Department for Transport Circular Roads 3/93 Appendix C

Department for Transport Circular Roads 3/93 Appendix C

APPENDIX C

RECOMMENDATIONS FOR THE DESIGN OF STREET NAME PLATES

  1. Unlike street name-plates there is no legal requirement for the numbers of premises when displayed to be conspicuous except where authorities have taken special powers in local Acts. Nevertheless, every effort should be made to persuade owners and tenants to ensure that properties are clearly numbered and to adopt the recommendations in paragraph 5 below.
  2. Main roads should be numbered so that when travelling away from the centre of town the odd numbers are on the left hand side and even numbers on the right.
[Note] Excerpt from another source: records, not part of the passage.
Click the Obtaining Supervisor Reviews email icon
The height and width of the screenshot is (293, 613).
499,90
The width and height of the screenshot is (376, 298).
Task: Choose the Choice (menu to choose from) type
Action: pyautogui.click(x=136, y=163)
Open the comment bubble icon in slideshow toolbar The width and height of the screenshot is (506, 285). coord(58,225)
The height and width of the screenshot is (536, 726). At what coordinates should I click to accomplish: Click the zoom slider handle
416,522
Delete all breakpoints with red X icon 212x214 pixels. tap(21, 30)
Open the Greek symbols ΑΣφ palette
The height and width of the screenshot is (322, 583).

Succeeding numbers should be approximately opposite one another, even though this may mean the omission of certain numbers where frontages vary (Suffix letters may be used in such cases as an alternative). Side roads should be numbered ascending from the main road.
  3. The postal authorities (ie the local Royal Mail Postcode Centre) should be consulted on numbering pedestrian type layouts and other complex urban developments.
  4. In small groups of low rise flats, dwellings should be numbered within the ordinary street numbering system, but in tall blocks of flats each flat should be numbered so that the number indicates the floor level. The numbers of the flats contained in each block should also appear at the entrance to the block in a position clearly readable from the roadside.
  5. All houses, offices, business establishments and other premises should be numbered, preferably with a minimum size of numerals of 62.5mm, and their numbers should be displayed so as to be in a clearly readable position facing the road. Mounting may be on gates, gate posts, doors or walls as appropriate, but ensuring that there is a good colour contrast between the numerals and the background to which they are fixed.